The shadowy hackers who made international headlines in 2009 when they hit Google, Adobe and many other U.S. technology companies are still active.
According to a new report from computer-security giant Symantec, the same crew has been the biggest purveyor and user of zero-day exploits over the past three years.
Although Symantec won't come right out and say so, the evidence it presents has many convinced that these zero-day attacks — which take advantage of previously unknown software flaws for which there is no readily available solution — are being carried out at the behest of the Chinese government.
Using what Symantec calls the "Elderwood Platform," these hackers employ a "watering hole" technique by preloading certain websites with malware — websites that are likely to be visited by employees of the targeted organizations.
"Although there are other attackers utilizing zero-day exploits (for example, the Sykipot, Nitro or even Stuxnet attacks), we have seen no other group use so many," Symantec said on its blog. "The group seemingly has an unlimited supply of zero-day vulnerabilities."
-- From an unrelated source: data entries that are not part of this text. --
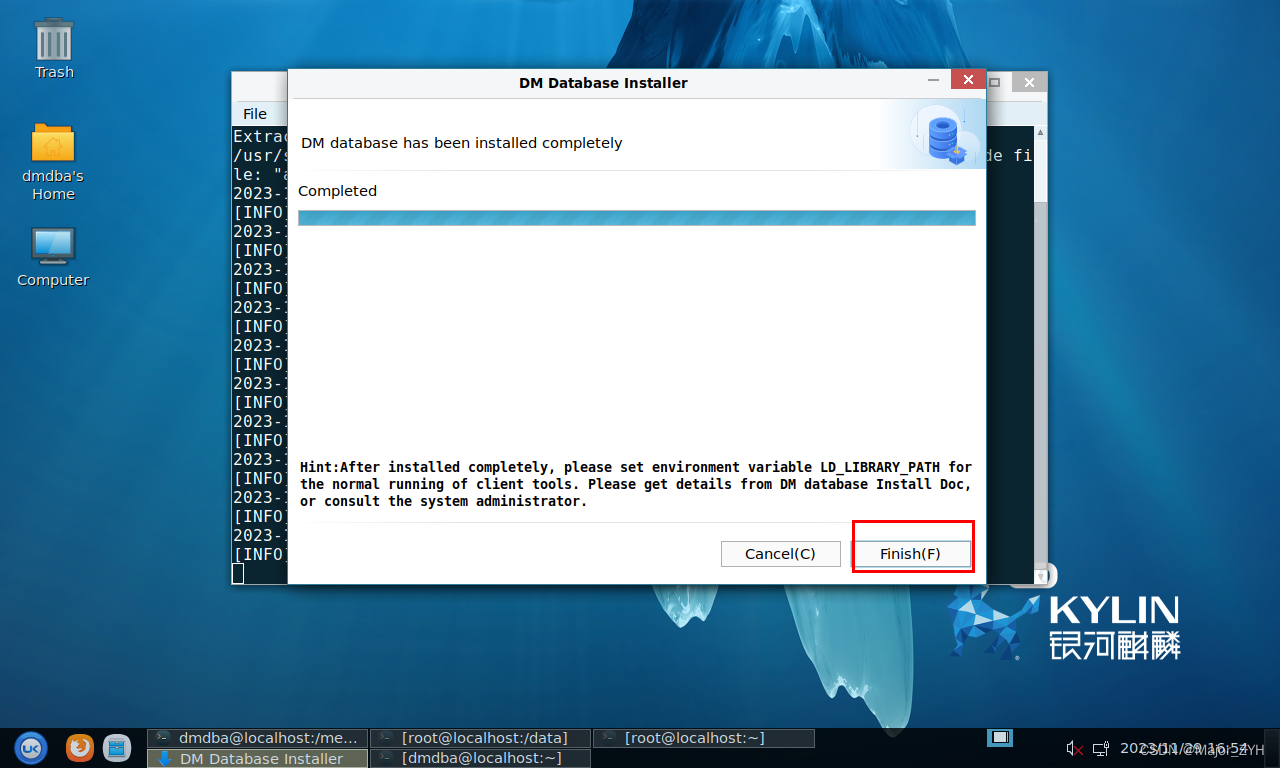Click the taskbar date and time clock
This screenshot has width=1280, height=768.
point(1183,748)
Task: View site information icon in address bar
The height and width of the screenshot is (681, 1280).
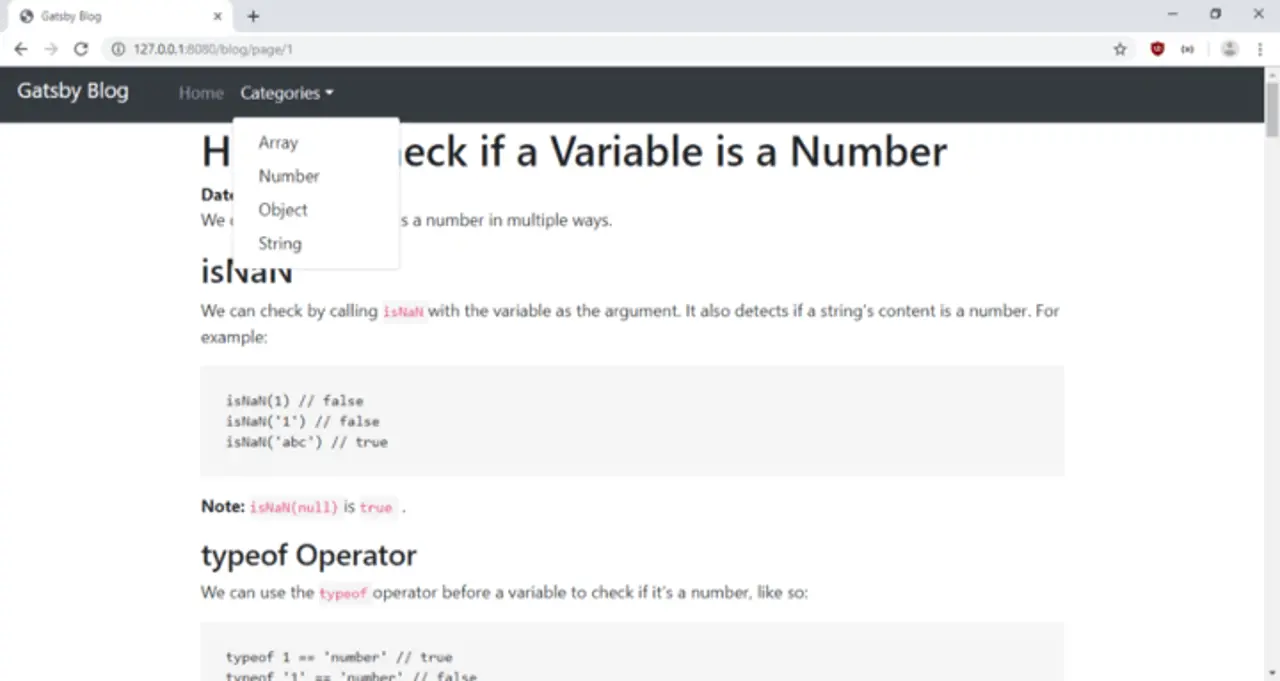Action: pyautogui.click(x=118, y=49)
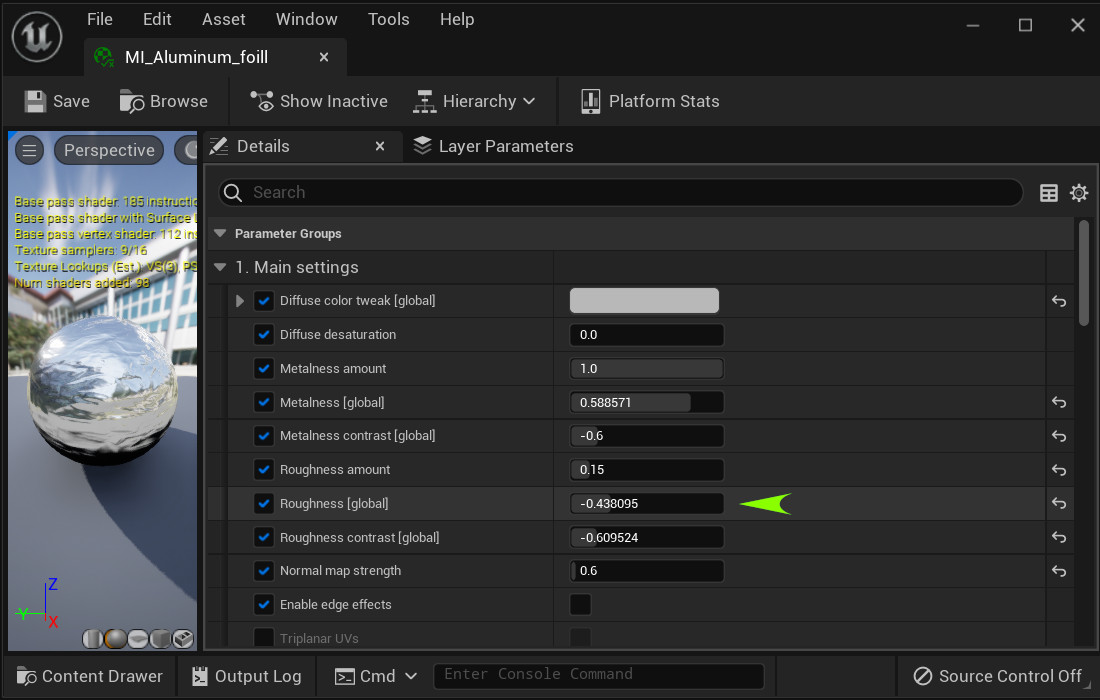This screenshot has height=700, width=1100.
Task: Open details settings gear icon
Action: 1079,193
The most recent attacks occurred when security vulnerabilities were discovered in Adobe Flash and Internet Explorer. Symantec calls serious zero-day exploits, like the ones used by the Elderwood hackers, "rare" and labor-intensive to discover.
"A large undertaking would be required by the attackers to thoroughly reverse-engineer the compiled applications" unless the attacker had access to source code, the post said.
Three years ago, Google was targeted by what American researchers later dubbed "Project Aurora." In what they described as a "highly sophisticated" attack that involved a variety of malware, Google's network security was breached by hackers based in China who attempted to break into the email accounts of Chinese dissidents and who stole some of Google's intellectual property.
Dozens of cases of cyberespionage since, including the theft of cryptographic information from security-token maker RSA and a data breach at defense contractor Lockheed Martin, have been linked to Chinese state-sponsored hackers, who are often grouped under the euphemism "advanced persistent threats."
Symantec pointed out that such hackers often go after firms low down in the security supply chain as a stepping-stone, with the expectation that they will have less robust security features in place than the top-tier defense contractors or government agencies they ultimately want to target.